Top Ten Things That Make My Blogging Life Easier
1. Goodreads – This is THE social network for readers. It’s a database where you can keep track of the books you’ve read, write reviews, give star ratings, and interact with your favorite authors (if that’s your jam). I get great recommendations from fellow readers every time I log in.
2. Bloggiesta – Hosted biannually, this is a blogger ‘work party,’ where an entire weekend is devoted to updating whatever needs updating on your blog, and also learning new tricks of the trade. I learned basic HTML coding from participating in Bloggiesta!
3. Weekly memes – Events like Top Ten Tuesday (this post!) and Waiting on Wednesday are great ways to find new blogs to read and fellow readers with the same taste. TTT is hosted by The Broke and the Bookish, and WoW is hosted by Breaking the Spine.
4. Arlington County Libraries and King County Library System – Libraries. They remain a favorite method of mine for accessing new and not-so-new releases. Arlington County is my current location, and they’ve got a good selection of YA in print and digital formats. KCLS is ‘back home,’ and I still peruse their digital collection on a weekly basis.
5. Twitter – My preferred social network, and a great way to discover the latest news in the publishing world. I follow agents, editors, authors, bloggers, and more. What’s noteworthy? You’ll find people talking about it on Twitter.
6. Blank journal/notebook – I like to write most of my reviews longhand before I type them up. I find that this allows me to edit, deliberate over word choice, and make sure my conclusions are sound before I hit the ‘publish’ button. Because the internet doesn’t forget. And you can still cross things out in a notebook!
7. Kindle, OverDrive, iBooks and Blio – I don’t have an e-reader, so I rely on these reading apps for iPhone. They offer digital access to galleys, library books and ebook purchases, free of charge. And then I can read happily on my phone during my commute!

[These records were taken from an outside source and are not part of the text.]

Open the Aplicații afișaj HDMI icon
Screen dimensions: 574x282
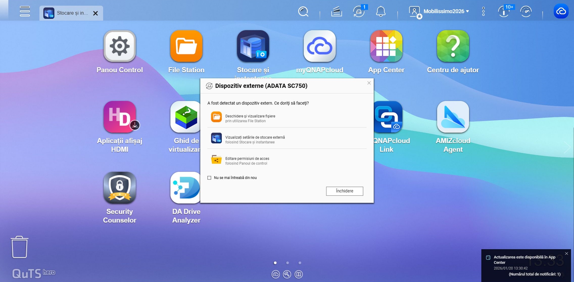pyautogui.click(x=119, y=117)
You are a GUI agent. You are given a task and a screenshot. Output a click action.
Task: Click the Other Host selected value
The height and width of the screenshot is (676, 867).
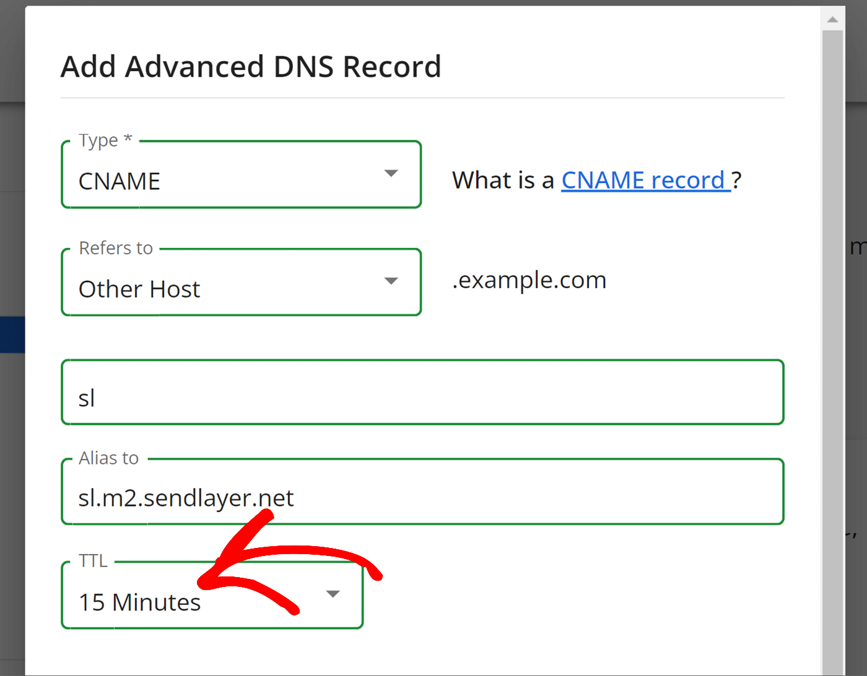pos(139,289)
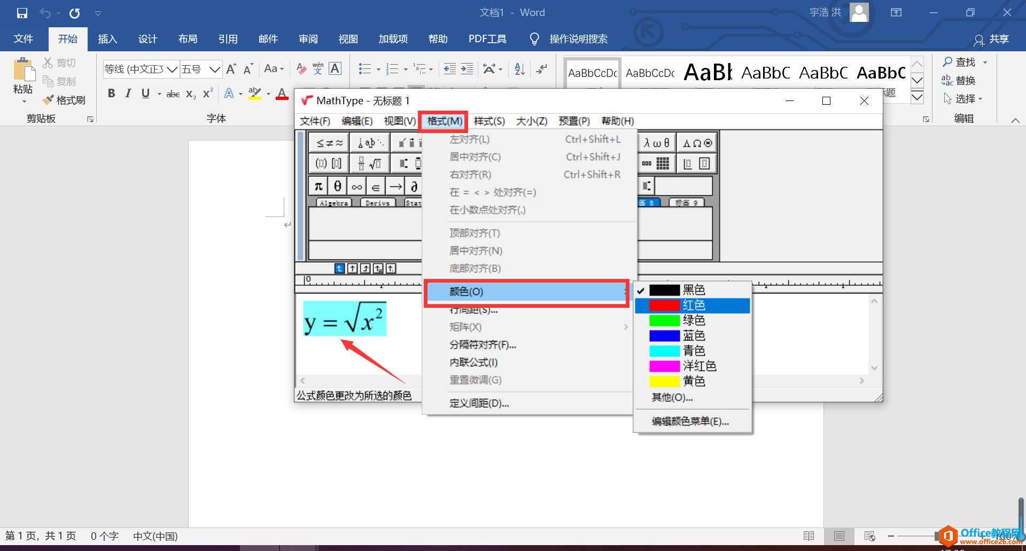Open the fraction and radical templates palette
1026x551 pixels.
tap(370, 164)
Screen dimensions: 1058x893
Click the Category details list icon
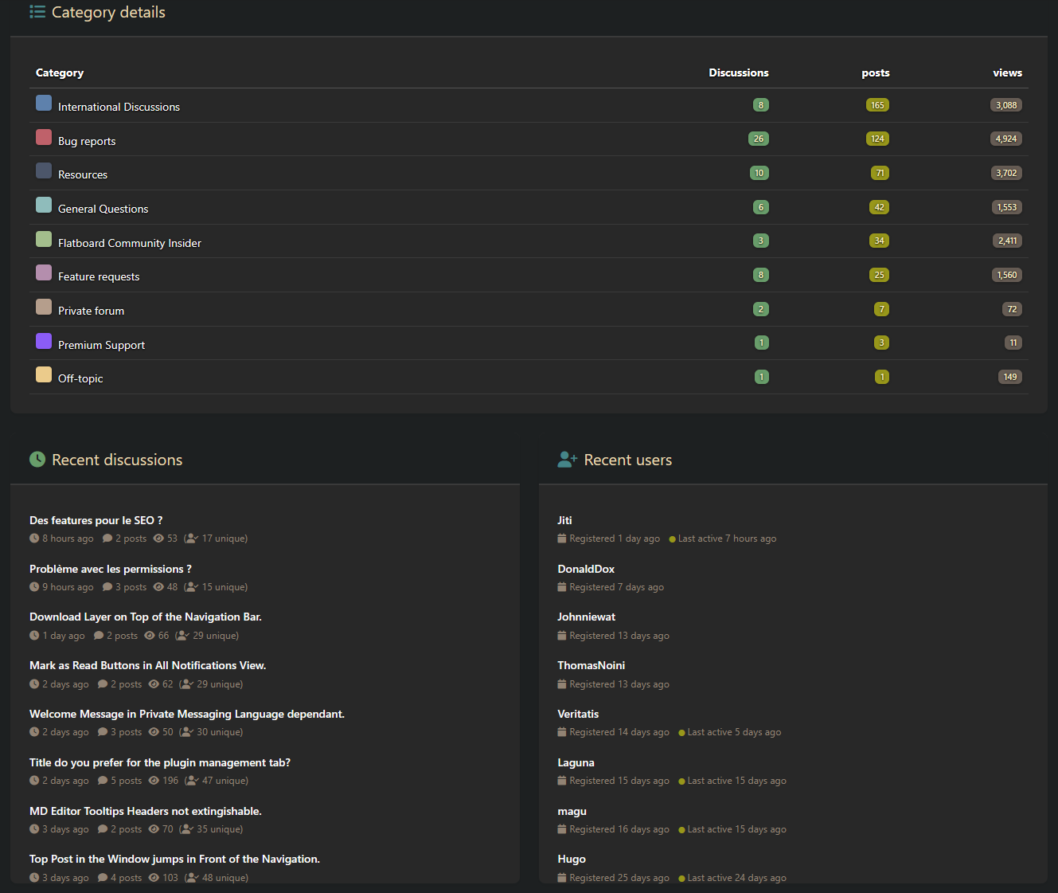pos(37,12)
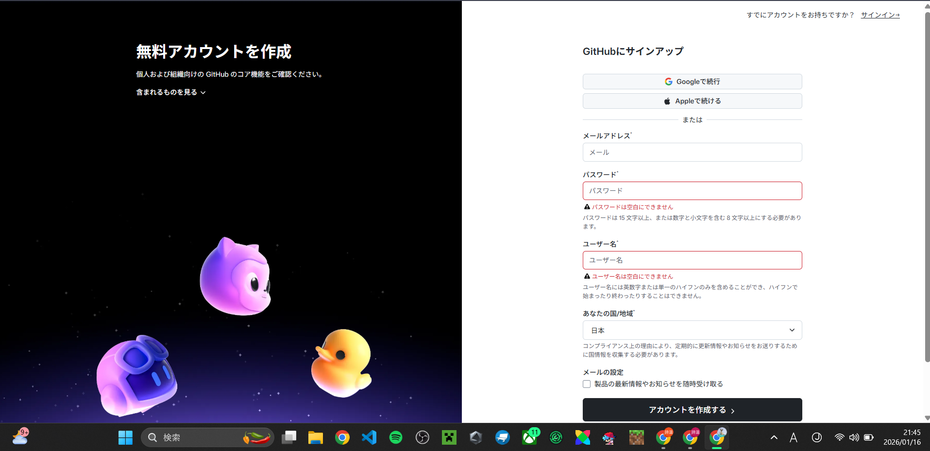Open the サインイン link
This screenshot has height=451, width=930.
pyautogui.click(x=879, y=15)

8. NetGalley access to digital ARCs – Speaking of galleys (not-quite-final books that are circulated to selected reviewers and influencers before publication to create hype), I use NetGalley to request early reading rights from publishers. I don’t use this service as much as I once did, but a couple of times a season I’ll peruse the site and get stars in my eyes from all the books on offer. If you review books, or are a librarian, bookseller or educator, you too can sign up!
9. Edelweiss & Shelf Awareness emails – Edelweiss is a service that, like NetGalley, offers digital access to ARCs. But my favorite part of Edelweiss? Their weekly Monday emails with publishing catalogue updates. I do a lot of new title discovery on Monday afternoons (thanks, guys!). Shelf Awareness’ daily emails are essential for anyone interested in the publishing industry. If you like books, you should sign up for Shelf Awareness.
10. Book Expo America – This yearly conference is basically book heaven. I go to meet up with fellow bloggers, make contacts among publishing professionals, and see what’s new and awesome in book world. While not necessary to maintaining a successful blog, BEA is a great help and a lot of fun besides.
Do you use any of these tools or resources? Which one is your favorite?